The FE routine was performed directly to the generated curve without transforming it to a single-valued profile, and the original vector graphic image was exported to .bmp format for Benoit 1.31 and FracLac 1.48, where the D was also estimated directly from the image using the Box-count estimator.
As the software R works only with numerical data the Koch curve was transformed into a single-valued curve (Fig. 4b) in .png format. After that the binarized image was interpreted as a matrix of ones and zeros, each column of ones are accounted to get a series of single-valued profile, from which D was estimated by Box-count, Hall-Wood, Variogram and Madogram estimators.
The results of the estimates of the single-valued Koch curve (Fig. 4b), are presented in a synthesized way by Boxplot graph in Fig. 5, where the theoretical and expected dimension D = 1.2619 of the Koch curve is marked with dotted horizontal line.
Numerical results of the average estimates for a single-valued profile generated from the Koch curve obtained using the fractaldim package are presented in Table I.

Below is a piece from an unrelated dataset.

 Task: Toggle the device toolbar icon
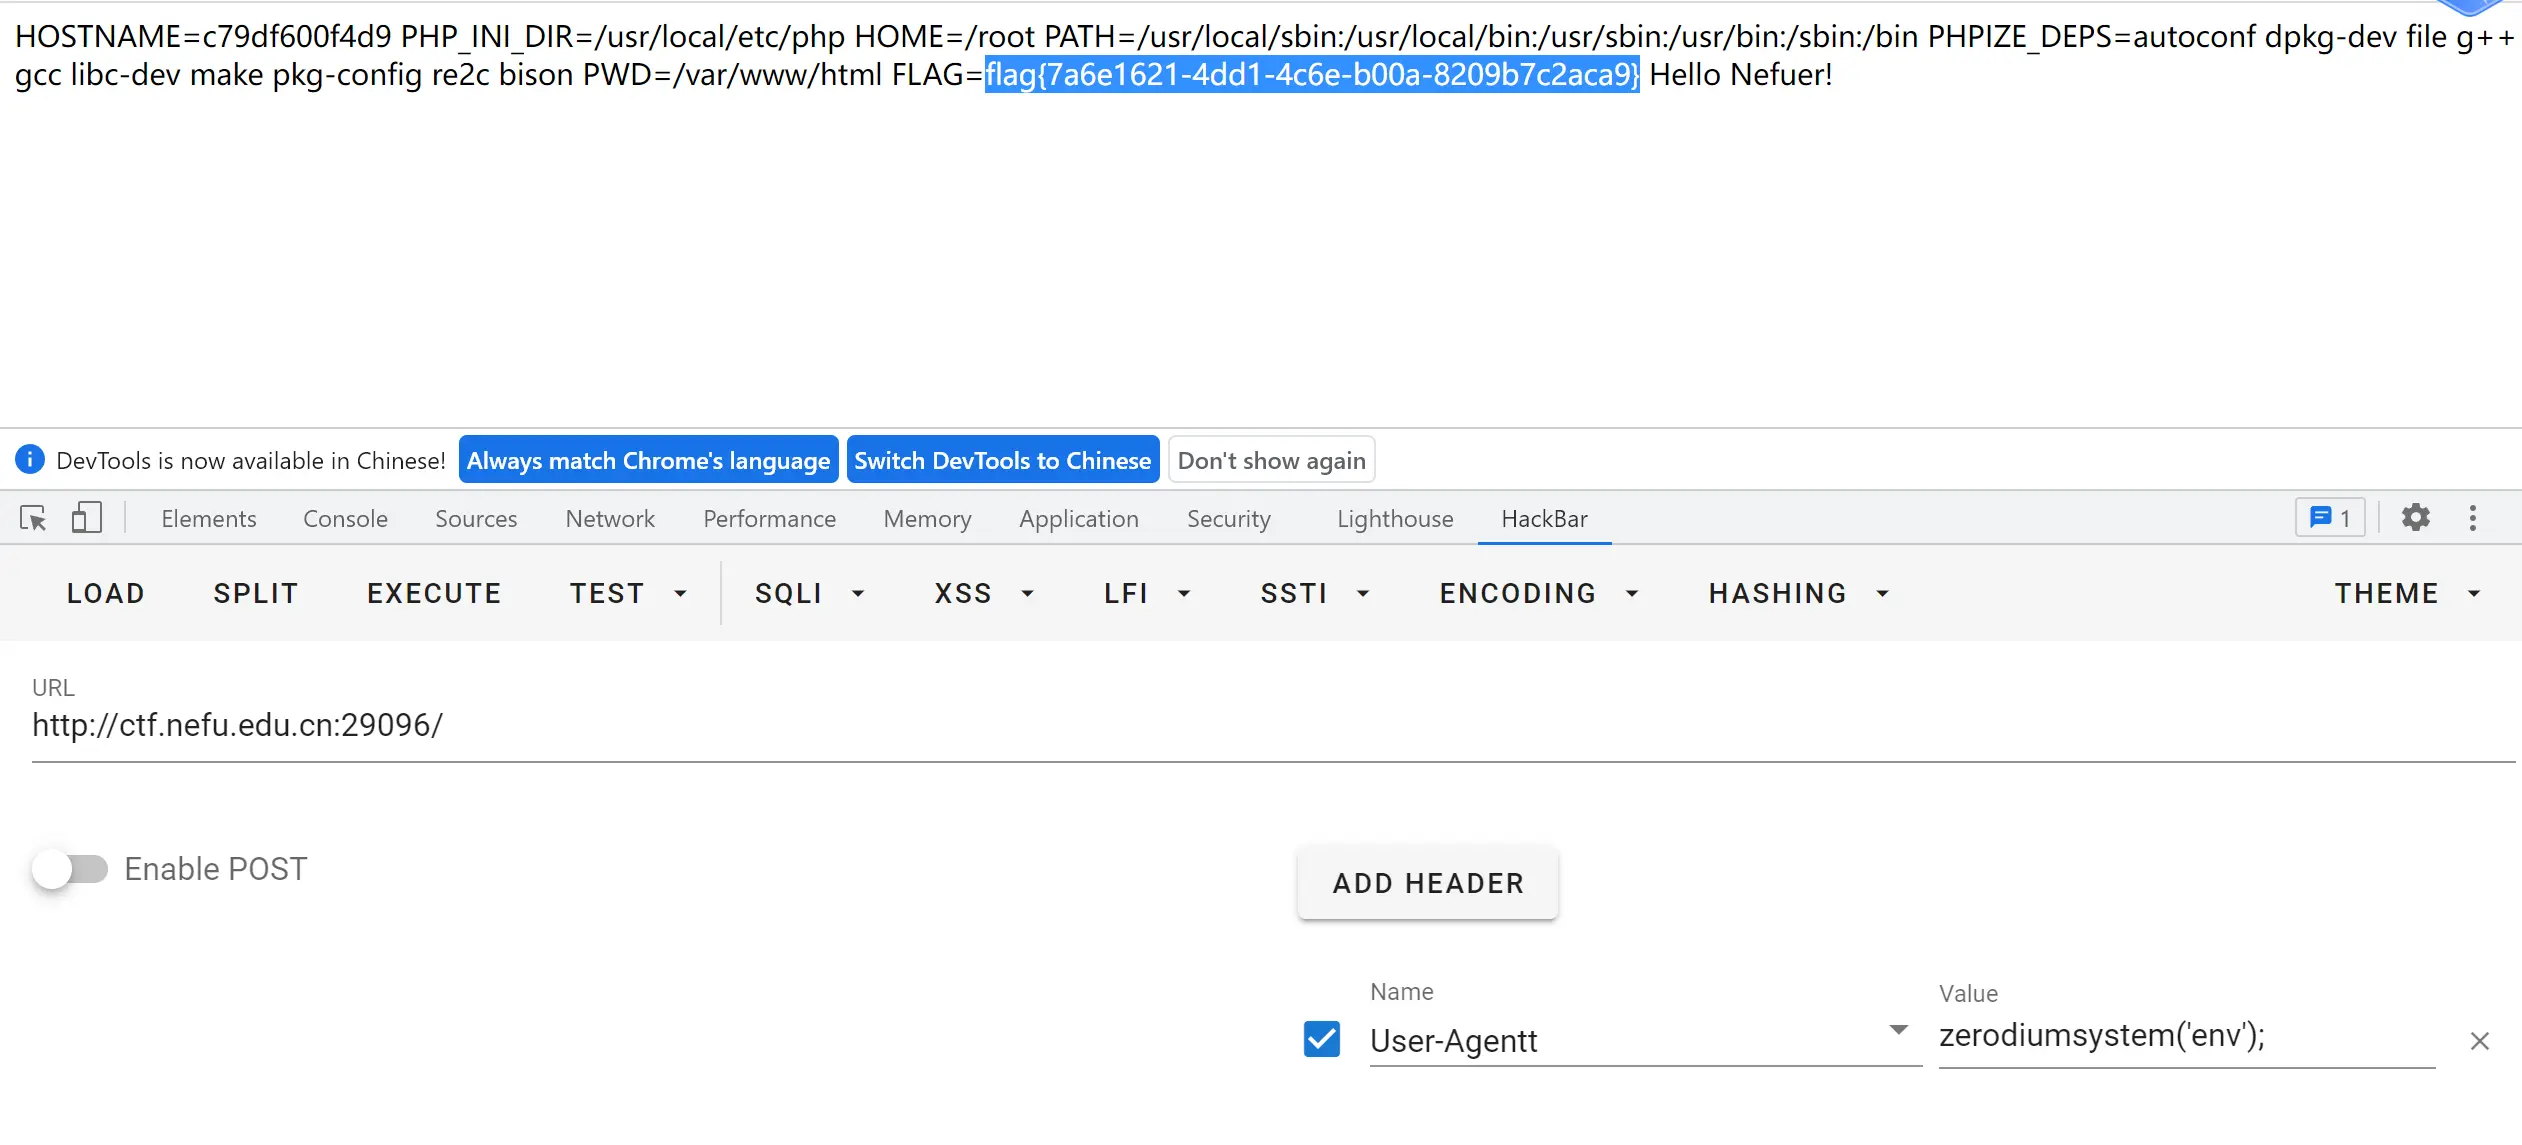pos(86,518)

From Table I it can be seen that the Hall-Wood estimator has the best performance, followed by Variogram, but none of the considered estimators gives a reliable estimate. Above mentioned results confirm the fact that the transformation of the original Koch curve into a single-valued profile leads to a significant errors in fractal dimension estimation.

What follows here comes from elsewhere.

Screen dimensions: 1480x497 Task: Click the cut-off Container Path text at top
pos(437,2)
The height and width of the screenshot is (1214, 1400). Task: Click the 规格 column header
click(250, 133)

Now, performing the estimation of D for the original Koch curve by FE, t was observed, as expected, that for self-avoiding interfaces the basic proportionality of Hall-Wood method (3) does not hold (Fig. 6).
At the same time, from Fig. 7, one can observe a power law behavior with the coefficient of determination R2 very close to 1 and the estimated value of D obtained by the proposed FE method is 1.2609 and approximates the theoretical D = 1.2619.
In Fig. 7 the points indicated as triangles correspond to outliers and were not taken into account for the linear regression fit, as the value of the coefficient of determination R2 in that case reduces to R2 = 0.9873. The fractal dimension of the original Koch curve was also estimated by the Box-count estimator using the software Benoit and FracLac. The same estimators were used for modified Koch curve (Fig. 4c), G2 modified Koch curve (Fig. 4d) and Weierstrass curve (Fig. 4e).
The values of estimates of fractal dimensions of the Koch curve, modified Koch curve, G2 modified Koch curve and Weierstrass curve obtained by FE, Benoit and FracLac methods are presented in Table II.
As it can be seen from Tables I and II, the developed FE method gives significantly better estimates for both curves studied as compared to the commonly used methods of estimation.
Furthermore, as the scaling behavior of a profile with overhangs (Fig. 2), can lead from self-affinity to multi-affinity by the removal of overhangs in the representation of real interface by single-valued profile24, the proposed method avoid this problem and there is no need of further study scaling and universality for a varied self-avoiding curves.
4. Conclusions
In this work a study of graphical and statistical estimators such as Box-count, Hall-Wood, Variogram, and Madogram for self-avoiding curves embedded in
A new method for the estimation of fractal dimension for self-avoiding rough interfaces based on the efficiency of Hall-Wood estimator was developed and evaluated. The estimates of fractal dimensions obtained by the proposed method of Fractionating Estimator for the considered fractal curves closely approximate the theoretical dimension of the fractals and give more precise estimations as compared with the commonly used estimators. Results obtained validate the application and use of the proposed method for the calculation of D for the rough interfaces as well as time series.